Replication Manager terminology

Replication Manager is a service that can be accessed through the CDP Public Cloud web interface in Cloudera Data Platform. You can create replication policies in Replication Manager. You can also use CDP CLI commands to create replication policies.

Term Description
Replication Manager Service The web UI that runs on the Cloudera Data Platform host.
Data center The facility that contains the computer, server, and storage systems and associated infrastructure, such as routers and switches. Corporate data is stored, managed, and distributed from the data center.

In an on-premises environment, a data center is often composed of a CDH cluster or CDP Private Cloud Base cluster. However, a single data center can contain multiple on-premises clusters.

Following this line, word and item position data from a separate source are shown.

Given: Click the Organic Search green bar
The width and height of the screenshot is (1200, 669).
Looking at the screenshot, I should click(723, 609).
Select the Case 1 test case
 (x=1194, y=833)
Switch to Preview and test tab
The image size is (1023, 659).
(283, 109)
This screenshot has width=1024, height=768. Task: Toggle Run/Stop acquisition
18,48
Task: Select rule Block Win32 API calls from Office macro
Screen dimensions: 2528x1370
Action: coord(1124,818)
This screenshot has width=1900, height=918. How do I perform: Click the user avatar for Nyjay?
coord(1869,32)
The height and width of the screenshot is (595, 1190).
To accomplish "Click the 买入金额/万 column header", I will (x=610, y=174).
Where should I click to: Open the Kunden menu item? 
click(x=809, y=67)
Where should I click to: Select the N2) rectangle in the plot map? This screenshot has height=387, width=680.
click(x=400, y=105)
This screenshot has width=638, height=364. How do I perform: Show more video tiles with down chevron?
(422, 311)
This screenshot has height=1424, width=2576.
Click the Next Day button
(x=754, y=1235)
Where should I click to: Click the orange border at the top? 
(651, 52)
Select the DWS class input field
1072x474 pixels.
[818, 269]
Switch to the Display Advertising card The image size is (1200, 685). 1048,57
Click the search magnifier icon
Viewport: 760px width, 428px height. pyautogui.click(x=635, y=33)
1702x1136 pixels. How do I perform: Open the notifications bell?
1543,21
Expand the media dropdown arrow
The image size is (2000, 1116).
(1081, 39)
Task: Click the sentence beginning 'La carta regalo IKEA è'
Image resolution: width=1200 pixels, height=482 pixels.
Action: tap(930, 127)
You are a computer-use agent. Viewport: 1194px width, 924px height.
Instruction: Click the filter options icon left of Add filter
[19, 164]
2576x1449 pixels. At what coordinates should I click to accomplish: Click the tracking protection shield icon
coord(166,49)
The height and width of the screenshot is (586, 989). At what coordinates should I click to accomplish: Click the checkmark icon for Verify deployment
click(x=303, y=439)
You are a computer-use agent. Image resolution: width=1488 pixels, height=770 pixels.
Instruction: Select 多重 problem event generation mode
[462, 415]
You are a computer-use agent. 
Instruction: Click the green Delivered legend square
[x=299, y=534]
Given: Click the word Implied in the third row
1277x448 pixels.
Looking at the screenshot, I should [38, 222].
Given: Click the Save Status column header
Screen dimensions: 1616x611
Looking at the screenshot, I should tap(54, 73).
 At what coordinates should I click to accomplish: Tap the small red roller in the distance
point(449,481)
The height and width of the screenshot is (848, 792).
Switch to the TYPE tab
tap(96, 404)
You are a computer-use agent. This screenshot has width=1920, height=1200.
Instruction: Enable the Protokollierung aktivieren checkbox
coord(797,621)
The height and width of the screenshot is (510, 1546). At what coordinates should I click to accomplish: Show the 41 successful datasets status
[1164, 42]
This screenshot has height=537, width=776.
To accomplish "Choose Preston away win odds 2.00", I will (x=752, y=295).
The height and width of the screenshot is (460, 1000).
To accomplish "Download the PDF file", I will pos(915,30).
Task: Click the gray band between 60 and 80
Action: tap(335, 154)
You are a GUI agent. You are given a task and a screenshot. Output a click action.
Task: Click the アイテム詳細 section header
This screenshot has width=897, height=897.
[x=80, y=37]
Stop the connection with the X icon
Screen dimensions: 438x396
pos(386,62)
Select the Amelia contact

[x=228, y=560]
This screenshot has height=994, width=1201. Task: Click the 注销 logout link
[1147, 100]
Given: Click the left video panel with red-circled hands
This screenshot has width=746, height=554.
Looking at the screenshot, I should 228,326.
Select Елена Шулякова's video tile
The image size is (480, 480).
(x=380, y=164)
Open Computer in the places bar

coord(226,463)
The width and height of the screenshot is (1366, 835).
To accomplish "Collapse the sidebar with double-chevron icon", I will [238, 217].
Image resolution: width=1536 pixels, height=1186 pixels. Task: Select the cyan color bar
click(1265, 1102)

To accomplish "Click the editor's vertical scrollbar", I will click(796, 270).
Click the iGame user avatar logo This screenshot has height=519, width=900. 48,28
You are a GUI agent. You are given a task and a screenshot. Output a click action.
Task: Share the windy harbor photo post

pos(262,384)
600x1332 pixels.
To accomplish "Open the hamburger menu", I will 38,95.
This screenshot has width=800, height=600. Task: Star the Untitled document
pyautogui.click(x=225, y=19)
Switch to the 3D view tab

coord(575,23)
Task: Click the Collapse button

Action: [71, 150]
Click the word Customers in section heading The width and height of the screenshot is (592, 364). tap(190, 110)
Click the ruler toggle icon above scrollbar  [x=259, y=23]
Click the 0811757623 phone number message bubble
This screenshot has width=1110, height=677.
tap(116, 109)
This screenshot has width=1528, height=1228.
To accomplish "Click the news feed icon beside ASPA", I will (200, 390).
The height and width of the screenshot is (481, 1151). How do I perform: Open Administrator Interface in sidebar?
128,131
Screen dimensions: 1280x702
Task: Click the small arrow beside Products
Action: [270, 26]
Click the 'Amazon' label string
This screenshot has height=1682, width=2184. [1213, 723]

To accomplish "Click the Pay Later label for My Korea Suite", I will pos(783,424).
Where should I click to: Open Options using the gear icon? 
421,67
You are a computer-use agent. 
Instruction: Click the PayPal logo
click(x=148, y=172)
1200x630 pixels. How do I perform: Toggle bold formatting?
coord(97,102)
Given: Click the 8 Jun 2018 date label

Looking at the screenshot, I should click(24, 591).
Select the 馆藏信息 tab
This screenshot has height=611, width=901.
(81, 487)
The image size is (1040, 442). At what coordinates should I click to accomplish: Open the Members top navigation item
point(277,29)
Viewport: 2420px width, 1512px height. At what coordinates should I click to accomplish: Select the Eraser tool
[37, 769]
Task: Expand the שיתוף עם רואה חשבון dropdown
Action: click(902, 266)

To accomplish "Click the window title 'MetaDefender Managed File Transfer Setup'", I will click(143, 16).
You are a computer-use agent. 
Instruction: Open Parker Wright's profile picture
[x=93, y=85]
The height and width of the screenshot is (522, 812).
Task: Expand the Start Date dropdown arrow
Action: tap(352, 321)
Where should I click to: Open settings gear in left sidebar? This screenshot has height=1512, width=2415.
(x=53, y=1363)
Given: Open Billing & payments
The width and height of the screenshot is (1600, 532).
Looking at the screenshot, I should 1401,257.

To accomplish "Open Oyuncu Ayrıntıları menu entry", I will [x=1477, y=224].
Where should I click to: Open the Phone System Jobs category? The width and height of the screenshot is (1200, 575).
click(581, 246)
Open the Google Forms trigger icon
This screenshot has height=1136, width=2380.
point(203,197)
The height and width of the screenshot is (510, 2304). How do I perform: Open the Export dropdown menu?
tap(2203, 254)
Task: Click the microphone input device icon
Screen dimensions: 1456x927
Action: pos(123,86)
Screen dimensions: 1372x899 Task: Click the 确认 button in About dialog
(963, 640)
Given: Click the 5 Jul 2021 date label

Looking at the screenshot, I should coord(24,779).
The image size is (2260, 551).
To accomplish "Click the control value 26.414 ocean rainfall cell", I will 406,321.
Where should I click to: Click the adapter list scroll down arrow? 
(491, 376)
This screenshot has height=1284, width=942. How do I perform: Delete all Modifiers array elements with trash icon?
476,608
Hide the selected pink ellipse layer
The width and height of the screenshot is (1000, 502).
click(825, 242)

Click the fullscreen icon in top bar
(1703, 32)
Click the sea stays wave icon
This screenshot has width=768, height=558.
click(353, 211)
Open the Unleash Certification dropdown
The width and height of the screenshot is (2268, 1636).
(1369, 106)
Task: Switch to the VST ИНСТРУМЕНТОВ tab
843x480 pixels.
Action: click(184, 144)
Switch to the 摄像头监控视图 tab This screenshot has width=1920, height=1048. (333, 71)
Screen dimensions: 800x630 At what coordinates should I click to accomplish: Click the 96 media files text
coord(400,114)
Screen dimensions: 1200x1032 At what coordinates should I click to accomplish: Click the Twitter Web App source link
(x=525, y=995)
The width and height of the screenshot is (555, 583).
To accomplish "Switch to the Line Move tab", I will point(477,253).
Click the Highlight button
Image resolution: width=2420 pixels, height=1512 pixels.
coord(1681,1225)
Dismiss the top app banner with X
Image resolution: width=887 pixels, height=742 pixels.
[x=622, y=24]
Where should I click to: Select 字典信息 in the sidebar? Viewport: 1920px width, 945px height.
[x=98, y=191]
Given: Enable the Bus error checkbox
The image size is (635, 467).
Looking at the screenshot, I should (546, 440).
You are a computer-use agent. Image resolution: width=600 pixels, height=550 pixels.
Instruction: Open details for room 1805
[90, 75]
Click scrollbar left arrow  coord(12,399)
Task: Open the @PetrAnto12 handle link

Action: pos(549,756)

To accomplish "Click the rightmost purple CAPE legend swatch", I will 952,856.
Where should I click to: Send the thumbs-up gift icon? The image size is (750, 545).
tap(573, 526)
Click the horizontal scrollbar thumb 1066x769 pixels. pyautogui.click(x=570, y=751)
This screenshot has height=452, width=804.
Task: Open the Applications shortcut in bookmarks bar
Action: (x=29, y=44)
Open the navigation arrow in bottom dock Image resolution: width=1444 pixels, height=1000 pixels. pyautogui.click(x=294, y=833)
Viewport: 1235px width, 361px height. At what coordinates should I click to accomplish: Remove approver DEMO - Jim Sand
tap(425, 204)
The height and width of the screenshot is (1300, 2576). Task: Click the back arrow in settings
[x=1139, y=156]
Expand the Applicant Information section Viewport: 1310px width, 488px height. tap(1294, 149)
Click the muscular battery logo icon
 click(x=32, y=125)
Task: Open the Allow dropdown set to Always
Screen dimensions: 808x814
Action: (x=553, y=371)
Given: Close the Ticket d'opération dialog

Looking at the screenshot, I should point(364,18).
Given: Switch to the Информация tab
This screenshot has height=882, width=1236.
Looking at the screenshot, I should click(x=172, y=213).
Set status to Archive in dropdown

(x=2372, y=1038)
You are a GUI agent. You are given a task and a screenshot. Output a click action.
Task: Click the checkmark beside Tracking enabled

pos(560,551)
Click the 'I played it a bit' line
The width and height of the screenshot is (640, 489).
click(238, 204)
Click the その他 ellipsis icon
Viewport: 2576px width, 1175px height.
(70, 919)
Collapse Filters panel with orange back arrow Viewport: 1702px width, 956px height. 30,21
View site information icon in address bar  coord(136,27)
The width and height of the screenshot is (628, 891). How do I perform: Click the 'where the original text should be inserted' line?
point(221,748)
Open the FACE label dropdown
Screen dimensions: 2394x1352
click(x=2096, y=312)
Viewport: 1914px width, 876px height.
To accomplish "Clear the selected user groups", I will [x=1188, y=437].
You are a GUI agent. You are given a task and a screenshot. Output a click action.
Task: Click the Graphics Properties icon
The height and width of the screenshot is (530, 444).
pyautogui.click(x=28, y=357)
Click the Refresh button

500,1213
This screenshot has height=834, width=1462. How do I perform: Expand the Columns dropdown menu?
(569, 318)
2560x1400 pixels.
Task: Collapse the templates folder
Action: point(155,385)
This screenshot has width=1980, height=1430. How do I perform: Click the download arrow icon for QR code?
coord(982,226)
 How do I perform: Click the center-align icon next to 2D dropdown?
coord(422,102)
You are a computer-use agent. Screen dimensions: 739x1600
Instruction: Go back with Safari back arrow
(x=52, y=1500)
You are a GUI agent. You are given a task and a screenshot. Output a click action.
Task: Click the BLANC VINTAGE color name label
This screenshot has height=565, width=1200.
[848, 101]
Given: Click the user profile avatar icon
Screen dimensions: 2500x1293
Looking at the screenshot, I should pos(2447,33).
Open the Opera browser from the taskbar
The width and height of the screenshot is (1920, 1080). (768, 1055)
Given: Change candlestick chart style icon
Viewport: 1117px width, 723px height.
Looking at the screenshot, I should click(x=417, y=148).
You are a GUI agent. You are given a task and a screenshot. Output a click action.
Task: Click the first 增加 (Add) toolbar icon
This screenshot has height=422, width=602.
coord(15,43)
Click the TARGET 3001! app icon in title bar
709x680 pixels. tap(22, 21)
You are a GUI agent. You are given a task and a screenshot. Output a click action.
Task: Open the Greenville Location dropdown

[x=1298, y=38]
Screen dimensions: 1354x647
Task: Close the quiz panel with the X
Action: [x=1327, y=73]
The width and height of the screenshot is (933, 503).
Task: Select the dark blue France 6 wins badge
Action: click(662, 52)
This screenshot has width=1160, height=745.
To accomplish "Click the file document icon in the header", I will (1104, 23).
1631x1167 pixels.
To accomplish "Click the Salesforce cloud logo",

Cloud data lake or data lake A CDP cluster on the cloud, using virtual machines, with data retained on cloud storage. A cloud data lake requires minimal services for metadata and governance, such as Hive metastore, Ranger, and Atlas.
Cloud storage A storage retained in a cloud account, such as Amazon S3 web service or Microsoft Azure.
On-premises cluster A CDH cluster in a data center or a CDP Private Cloud Base cluster, with Apache services running, such as HDFS, Yarn, HMS, Hiveserver2, Ranger, and Atlas. Replication behavior is similar to IaaS cluster replication. The data is on local HDFS.
Replication policy A set of rules applied to a replication relationship. The rules include which clusters serve as source and destination, the type of data to replicate, the schedule for replicating data, and so on.
Job An instance of a replication policy that is running or is completed
Source cluster The cluster that contains the source data that is replicated to a destination cluster. Source data could be an HDFS dataset, Hive database, or HBase tables.
Target cluster The cluster to which the data is replicated.